Women with a higher risk of cervical cancer usually require more frequent Pap tests.
Are Pap tests painful?
A Pap smear should not be painful. Your first screening may feel odd or slightly uncomfortable because the entire experience is new and different. If you have concerns, bring them up to your doctor. It is important that you feel empowered as you undergo necessary screenings to guard your health. Your provider can work slowly and can explain every step of the process to you if you would like. They may be able to suggest a position or breathing to help you relax, which can help to reduce the chance of discomfort. The Pap obtains cervical cells using a small swab, which can feel like a tiny pinching sensation to some women. It is important to know that you also may not feel anything but minor pressure as this is done.
When should I have my first mammogram?
Unless you have a family history of breast cancer, you can expect to have your first annual mammogram at the age of 40.
A mammogram is a special type of X-ray that’s used to help detect early-stage breast cancer in women who don’t otherwise have any signs or symptoms of the disease. Mammograms are also used to assess any lumps found during a routine breast exam.
How often should I get my Mammograms?
Mammography is detection, not prevention. Women are strongly encouraged to schedule mammograms yearly after age 40. Having a normal mammogram one year is not a guarantee that the next mammogram will also be normal. Yearly mammograms increase the chance of finding breast cancer when it is small and most easily treated. Early treatment for breast cancer is a significant step toward overcoming the disease.
What happens if I have infertility issues?
If you are having difficulty becoming pregnant, your gynecologist can schedule appropriate tests to help identify the cause of your fertility issues. According to research, most cases of female infertility originate with ovulation problems. Ovulation is the stage in the menstrual cycle during which the body releases an egg to be fertilized. To explore ovulation, the doctor may perform certain tests or have the patient track her periods.
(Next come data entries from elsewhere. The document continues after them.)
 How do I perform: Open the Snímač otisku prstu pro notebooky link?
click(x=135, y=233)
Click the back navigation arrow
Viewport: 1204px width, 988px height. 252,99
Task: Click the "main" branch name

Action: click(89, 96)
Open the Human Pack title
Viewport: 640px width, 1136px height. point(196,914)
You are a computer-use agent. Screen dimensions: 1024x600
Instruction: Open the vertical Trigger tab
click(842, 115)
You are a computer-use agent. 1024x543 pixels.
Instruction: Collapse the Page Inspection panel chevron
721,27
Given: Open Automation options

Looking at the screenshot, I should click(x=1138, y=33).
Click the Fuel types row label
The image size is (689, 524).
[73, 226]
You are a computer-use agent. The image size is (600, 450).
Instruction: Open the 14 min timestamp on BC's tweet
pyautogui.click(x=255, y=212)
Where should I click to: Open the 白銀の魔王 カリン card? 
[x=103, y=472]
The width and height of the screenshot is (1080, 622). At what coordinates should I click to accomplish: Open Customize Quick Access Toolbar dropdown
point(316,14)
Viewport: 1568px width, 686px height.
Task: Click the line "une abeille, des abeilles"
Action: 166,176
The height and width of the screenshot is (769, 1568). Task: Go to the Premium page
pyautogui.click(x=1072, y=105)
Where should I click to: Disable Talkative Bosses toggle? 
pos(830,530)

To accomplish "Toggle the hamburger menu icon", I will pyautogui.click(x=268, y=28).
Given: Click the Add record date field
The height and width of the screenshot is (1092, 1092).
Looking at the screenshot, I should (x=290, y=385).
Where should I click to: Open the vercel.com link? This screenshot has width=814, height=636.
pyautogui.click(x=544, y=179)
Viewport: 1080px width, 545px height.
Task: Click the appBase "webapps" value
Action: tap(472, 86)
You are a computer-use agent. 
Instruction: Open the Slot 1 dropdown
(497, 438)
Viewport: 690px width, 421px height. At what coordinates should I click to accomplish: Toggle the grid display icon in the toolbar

Irregular periods are a common sign that ovulation is not occurring as it should. Other potential causes for fertility issues include polycystic ovarian syndrome (PCOS), primary ovarian insufficiency, pelvic inflammatory disease, endometriosis, and blocked fallopian tubes. Keep in mind, as well, that only one-third of infertility cases relate solely to a woman's reproductive system. Another one-third of cases originate with the male partner's reproduction, and some cases involve issues on both parts. Your gynecologist is familiar with the various causes of infertility and how to address them.